Prior and concurrent use of biological products
No vedolizumab clinical trial data are available for patients previously treated with natalizumab. No clinical trial data for concomitant use of vedolizumab with biologic immunosuppressants are available. Therefore, the use of vedolizumab in such patients is not recommended.
Prior to initiating treatment with vedolizumab all patients should be brought up to date with all recommended immunizations. Patients receiving vedolizumab may receive non-live vaccines (e.g., subunit or inactivated vaccines) and may receive live vaccines only if the benefits outweigh the risks.
Adverse reactions include: nasopharyngitis, headache, arthralgia, upper respiratory tract infection, bronchitis, influenza, sinusitis, cough, oropharyngeal pain, nausea, rash, pruritus, back pain, pain in extremities, pyrexia, fatigue and anaphylaxis.
Please consult with your local regulatory agency for approved labeling in your country.
Gastrointestinal (GI) diseases can be complex, debilitating and life-changing. Recognizing this unmet need, Takeda and our collaboration partners have focused on improving the lives of patients through the delivery of innovative medicines and dedicated patient disease support programs for over 25 years. Takeda aspires to advance how patients manage their disease. Additionally, Takeda is leading in areas of gastroenterology associated with high unmet need, such as inflammatory bowel disease, acid-related diseases and motility disorders. Our GI Research & Development team is also exploring solutions in celiac disease and liver diseases, as well as scientific advancements through microbiome therapies.

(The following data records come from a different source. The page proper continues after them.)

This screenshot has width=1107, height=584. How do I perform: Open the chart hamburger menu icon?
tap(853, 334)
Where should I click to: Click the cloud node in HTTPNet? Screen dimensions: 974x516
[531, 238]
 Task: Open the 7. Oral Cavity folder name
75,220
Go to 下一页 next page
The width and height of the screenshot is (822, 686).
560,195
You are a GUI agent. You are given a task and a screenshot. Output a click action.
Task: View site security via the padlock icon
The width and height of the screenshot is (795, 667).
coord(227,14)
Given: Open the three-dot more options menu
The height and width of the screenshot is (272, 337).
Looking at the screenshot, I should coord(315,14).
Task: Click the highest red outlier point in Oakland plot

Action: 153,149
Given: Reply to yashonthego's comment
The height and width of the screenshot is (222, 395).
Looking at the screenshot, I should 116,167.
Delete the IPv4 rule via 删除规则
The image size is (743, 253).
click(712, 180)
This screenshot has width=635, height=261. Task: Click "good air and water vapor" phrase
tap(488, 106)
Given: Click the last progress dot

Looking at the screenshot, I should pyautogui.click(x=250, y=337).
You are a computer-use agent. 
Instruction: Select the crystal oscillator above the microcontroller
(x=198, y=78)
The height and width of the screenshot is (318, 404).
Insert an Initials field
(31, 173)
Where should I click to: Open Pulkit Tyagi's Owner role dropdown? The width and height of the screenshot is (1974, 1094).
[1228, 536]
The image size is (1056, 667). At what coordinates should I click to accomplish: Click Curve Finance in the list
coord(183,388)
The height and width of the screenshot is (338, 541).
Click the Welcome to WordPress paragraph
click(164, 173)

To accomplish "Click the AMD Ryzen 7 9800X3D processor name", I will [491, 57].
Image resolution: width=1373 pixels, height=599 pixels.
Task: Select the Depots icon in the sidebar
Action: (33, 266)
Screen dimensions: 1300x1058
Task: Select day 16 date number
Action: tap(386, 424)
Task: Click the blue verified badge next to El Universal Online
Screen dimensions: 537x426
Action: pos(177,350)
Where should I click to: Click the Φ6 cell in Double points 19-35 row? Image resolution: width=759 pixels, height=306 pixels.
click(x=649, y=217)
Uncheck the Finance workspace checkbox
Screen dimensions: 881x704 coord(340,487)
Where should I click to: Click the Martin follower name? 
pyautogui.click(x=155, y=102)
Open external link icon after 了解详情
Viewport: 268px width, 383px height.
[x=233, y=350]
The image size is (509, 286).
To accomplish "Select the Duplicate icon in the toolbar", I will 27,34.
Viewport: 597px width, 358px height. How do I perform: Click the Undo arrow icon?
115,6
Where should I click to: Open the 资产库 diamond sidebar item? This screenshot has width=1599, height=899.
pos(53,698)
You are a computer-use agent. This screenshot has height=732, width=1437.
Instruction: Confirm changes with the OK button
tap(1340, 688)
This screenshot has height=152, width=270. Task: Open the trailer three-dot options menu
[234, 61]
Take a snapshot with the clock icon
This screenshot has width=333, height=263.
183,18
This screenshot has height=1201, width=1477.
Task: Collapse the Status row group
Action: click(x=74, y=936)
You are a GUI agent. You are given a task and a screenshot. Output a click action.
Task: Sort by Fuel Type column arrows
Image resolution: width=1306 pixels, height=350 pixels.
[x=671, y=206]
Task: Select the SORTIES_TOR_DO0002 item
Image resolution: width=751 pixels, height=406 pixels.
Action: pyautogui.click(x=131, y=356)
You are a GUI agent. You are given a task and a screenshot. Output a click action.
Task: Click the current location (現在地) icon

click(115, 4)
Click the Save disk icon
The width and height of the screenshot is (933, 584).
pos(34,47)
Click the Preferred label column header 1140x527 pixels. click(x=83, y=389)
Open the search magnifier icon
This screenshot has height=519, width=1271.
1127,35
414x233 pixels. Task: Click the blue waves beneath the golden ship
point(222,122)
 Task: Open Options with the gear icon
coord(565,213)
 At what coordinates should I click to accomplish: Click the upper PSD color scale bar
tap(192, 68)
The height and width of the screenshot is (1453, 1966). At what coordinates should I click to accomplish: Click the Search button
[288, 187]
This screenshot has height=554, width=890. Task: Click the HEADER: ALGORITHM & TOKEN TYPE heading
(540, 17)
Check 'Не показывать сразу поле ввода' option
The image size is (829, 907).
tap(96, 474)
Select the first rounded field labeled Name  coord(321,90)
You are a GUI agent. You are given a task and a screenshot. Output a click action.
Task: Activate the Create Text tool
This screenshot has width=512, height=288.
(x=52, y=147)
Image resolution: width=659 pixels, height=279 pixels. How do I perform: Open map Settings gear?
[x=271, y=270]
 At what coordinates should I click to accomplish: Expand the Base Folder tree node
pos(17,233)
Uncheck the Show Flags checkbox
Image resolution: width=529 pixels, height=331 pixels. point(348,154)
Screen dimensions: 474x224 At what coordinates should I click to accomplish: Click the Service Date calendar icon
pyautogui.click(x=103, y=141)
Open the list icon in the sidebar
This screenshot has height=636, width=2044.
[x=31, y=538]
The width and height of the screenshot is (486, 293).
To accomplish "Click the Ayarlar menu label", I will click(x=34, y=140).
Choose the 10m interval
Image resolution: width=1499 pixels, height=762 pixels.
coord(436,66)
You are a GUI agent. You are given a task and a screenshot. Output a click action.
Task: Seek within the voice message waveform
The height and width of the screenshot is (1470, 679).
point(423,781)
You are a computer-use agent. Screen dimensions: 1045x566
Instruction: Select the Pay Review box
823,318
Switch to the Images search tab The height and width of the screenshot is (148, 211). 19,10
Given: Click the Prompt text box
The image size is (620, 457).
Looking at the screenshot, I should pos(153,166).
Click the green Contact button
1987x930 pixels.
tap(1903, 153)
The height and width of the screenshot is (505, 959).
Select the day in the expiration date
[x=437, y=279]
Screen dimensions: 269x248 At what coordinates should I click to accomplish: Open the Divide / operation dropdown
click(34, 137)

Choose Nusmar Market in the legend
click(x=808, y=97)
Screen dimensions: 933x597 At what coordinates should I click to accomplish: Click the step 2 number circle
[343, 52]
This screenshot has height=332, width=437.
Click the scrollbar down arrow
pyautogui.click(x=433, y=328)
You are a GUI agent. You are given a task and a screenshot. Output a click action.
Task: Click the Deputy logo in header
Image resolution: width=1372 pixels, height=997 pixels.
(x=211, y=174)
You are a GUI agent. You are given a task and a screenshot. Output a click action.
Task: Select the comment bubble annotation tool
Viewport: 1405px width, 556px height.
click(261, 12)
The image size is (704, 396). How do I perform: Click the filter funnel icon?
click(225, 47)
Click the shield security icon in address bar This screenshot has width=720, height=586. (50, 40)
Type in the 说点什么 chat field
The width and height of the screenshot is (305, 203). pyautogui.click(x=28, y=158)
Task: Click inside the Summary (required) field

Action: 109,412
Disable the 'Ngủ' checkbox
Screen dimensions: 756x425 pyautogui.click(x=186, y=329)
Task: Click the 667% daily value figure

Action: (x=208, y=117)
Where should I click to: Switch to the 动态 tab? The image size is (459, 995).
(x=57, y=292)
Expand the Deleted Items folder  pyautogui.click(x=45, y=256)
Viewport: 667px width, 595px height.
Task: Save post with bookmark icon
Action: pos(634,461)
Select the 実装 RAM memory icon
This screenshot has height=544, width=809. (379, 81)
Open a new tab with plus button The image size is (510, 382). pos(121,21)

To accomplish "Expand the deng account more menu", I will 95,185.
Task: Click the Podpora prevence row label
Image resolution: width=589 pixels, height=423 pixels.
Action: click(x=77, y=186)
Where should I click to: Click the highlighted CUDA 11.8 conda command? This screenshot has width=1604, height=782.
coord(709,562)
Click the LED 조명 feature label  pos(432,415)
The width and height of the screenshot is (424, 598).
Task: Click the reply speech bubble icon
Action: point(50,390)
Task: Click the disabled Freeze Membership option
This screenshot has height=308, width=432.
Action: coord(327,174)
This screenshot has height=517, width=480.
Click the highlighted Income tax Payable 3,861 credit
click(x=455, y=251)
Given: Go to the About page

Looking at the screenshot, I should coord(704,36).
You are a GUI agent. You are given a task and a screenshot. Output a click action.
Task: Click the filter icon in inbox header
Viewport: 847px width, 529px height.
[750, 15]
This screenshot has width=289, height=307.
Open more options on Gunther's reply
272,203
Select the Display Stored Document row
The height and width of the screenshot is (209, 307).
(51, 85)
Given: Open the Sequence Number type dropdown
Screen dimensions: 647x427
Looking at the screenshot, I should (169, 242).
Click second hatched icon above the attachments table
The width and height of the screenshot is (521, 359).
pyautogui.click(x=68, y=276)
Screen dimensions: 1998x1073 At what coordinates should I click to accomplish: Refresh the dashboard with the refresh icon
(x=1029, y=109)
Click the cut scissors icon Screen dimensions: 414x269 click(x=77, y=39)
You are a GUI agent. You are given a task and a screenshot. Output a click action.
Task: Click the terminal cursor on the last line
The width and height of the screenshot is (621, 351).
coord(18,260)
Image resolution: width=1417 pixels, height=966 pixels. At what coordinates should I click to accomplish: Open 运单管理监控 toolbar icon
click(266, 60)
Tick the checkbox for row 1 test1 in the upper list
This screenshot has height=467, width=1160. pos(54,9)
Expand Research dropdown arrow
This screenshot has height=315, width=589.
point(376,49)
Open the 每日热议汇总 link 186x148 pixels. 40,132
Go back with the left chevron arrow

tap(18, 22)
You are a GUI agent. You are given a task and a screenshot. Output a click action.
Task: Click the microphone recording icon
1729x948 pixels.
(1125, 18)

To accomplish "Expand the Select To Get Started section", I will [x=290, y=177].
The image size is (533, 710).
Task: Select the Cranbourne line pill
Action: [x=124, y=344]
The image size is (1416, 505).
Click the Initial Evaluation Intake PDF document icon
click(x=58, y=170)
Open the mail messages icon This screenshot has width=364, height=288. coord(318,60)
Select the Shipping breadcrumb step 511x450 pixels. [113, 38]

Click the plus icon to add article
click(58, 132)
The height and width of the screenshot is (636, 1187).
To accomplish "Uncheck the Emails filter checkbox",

Takeda Pharmaceutical Company Limited (TSE:4502/NYSE:TAK) is a global, values-based, R&D-driven biopharmaceutical leader headquartered in Japan, committed to bringing Better Health and a Brighter Future to patients by translating science into highly-innovative medicines. Takeda focuses its R&D efforts on four therapeutic areas: Oncology, Rare Diseases, Neuroscience and Gastroenterology (GI). We also make targeted R&D investments in Plasma-Derived Therapies and Vaccines. We are focusing on developing highly innovative medicines that contribute to making a difference in people's lives by advancing the frontier of new treatment options and leveraging our enhanced collaborative R&D engine and capabilities to create a robust, modality-diverse pipeline. Our employees are committed to improving quality of life for patients and to working with our partners in health care in approximately 80 countries.